フィルムマラソンの記憶

 広島市タカノ橋商店街にあった、夢売劇場サロンシネマ。1980年代当時、同所にはサロンシネマとタカノ橋日劇のふたつの映画館があり、私が広島を離れた後、1994年にタカノ橋日劇がサロンシネマ2と名称を変えたらしい。2014年には市の繁華街中心部の八丁堀に移転したという。
 だからここからはタカノ橋サロンシネマ1のことを「サロンシネマ」として話を進めることにする。

 映画館がひとつだけしかなかった町から出て、広島に来たとき、まっさきに頭に浮かんだのは「映画見放題」という言葉だった。とにかくたくさん映画を見よう、そう心に決めた。すでに「レンタルビデオ(VHS)」という商売ははじまっていたが、当然のことながら大学1年の頃はテレビもなく、2年以降もテレビはあったもののビデオデッキを持っていたのはごく少数の友人たちだけであった。そんな時代のことだ。
 大学と下宿の間にあって最も近い映画館、それがサロンシネマとその下のフロアのタカノ橋日劇である。先に話をしておくと、タカノ橋日劇は、かなりの頻度で日活ロマンポルノを上映する映画館である。樹木希林が若い頃に出ていた作品とかを流したり、マニアックな「日劇」であった。
 さて、サロンシネマという映画館は独立系で大手のロードショーはほとんどかからず、広島を素通りした作品や過去の名作を、監督や女優、あるいはその時々のテーマ設定に合わせてフィルムを仕入れて上映する「名画座系」映画館である。時には「迷画」も恐れずに上映するとてもよい映画館で、ここで過去の名作・迷作をたくさん見ることができたのはどんな学業よりもいい学びになった。
 よせばいいのにアンドレイ・タルコフスキー特集なんかもやっていて、「ストーカー」と「ノスタルジア」の豪華二本立ては最高によく眠れた。入れ替えがないのでこの2本を2回転、ほぼずーっと一日中サロンシネマにいたってこともあった。
 サロンシネマは、すべての座席がいまのシネコンのプレミアムシートよりもずっと広い革張りでカウンターテーブル付きという超豪華な映画館だったのだ。ビルは古いし、映画館としても正直少しくたびれてはいたが、支配人の映画への愛情に満ちていたのだ。

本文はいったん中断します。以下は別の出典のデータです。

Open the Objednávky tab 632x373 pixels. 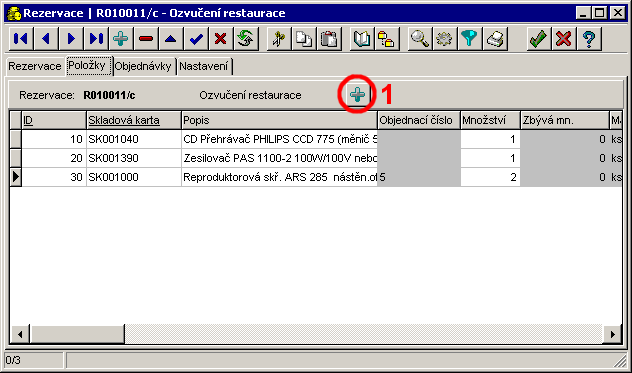143,66
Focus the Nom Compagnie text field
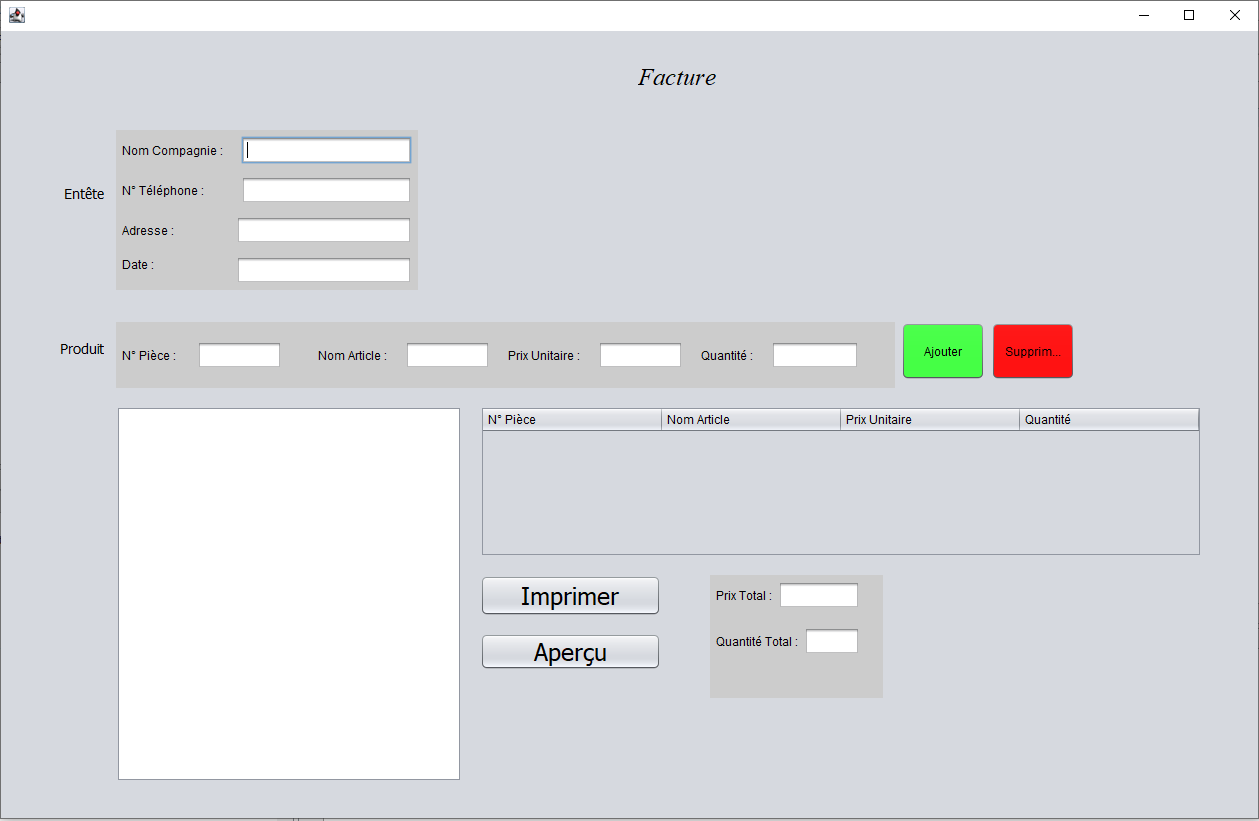This screenshot has height=821, width=1259. pos(326,150)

 そんなサロンシネマの一番のお楽しみが、定期的に開かれる FILM MARATHON(フィルムマラソン/フィルマラ) である。土曜日の夜遅く、21時半の開演を前にわらわらと少しゆるめの過ごしやすい格好をした若者やおじさんが灯りのほとんど消えたタカノ橋商店街に集まってくる。100席のサロンシネマには、時には当日券を求めてやってきて満席と聞き、がっくりとした人に、立ち見でよければいいよ、とささやく声も聞こえたりする(時効だからね)。立ち見と言っても通路に座布団を敷いてくれるので安心だったり。
 そして夜を徹して4本ぐらいの映画を見続けるのである。明け方にはもうろうとなり、現実と非現実の境目が分からなくなったりして…。

 学生時代の4年間を中心にかなりの回数を行ったのだが、何回行ったのかは覚えていない。ただ、先日、実家の片付けをしていたら、当時のパンフレットがいくつか出てきた。
 そう。フィルムマラソンにはパンフレットがついてきたのだ。手書きの、色上質紙に謄写版刷りの同人誌的パンフレットである。最高!
 手元にあるのは1983年の #32から、#33、#36、#37、#42、#43、#51、#54、そして1987年の#64まで9回分である。次回予告なども含まれているのでこの頃、どんなフィルムマラソンがあったのか、それからその当時どんな映画をサロンシネマが上映していたのか紹介しておきたい。個人的な備忘録でもあるのだが。

#32 1983年「SF&ホラー怪作特集」
最後の猿の惑星(1973年、J・リー・トンプスン監督)
ホラーワールド(1979年、リチャード・シッケル監督)
ロッキー・ホラー・ショー(1975年、ジム・シャーマン監督)
大好評予告編大会
?ムービー
ヘビーメタル(1981年、ジェラルド・ポタートン監督)
終了6:30

 はじめてロッキー・ホラー・ショーの洗礼を受けた記念すべき日。早くから来た常連はクラッカーをもらっていて、くだんのシーンでパパパパパン!と。映画は劇場でみんなで見るものだ。?ムービーは、…たぶん フレッシュ・ゴードン(1974年、マイケル・ベンベニステ監督)。「フラッシュ・ゴードン」のパロディポルノ映画。どの作品も最高にくだらない。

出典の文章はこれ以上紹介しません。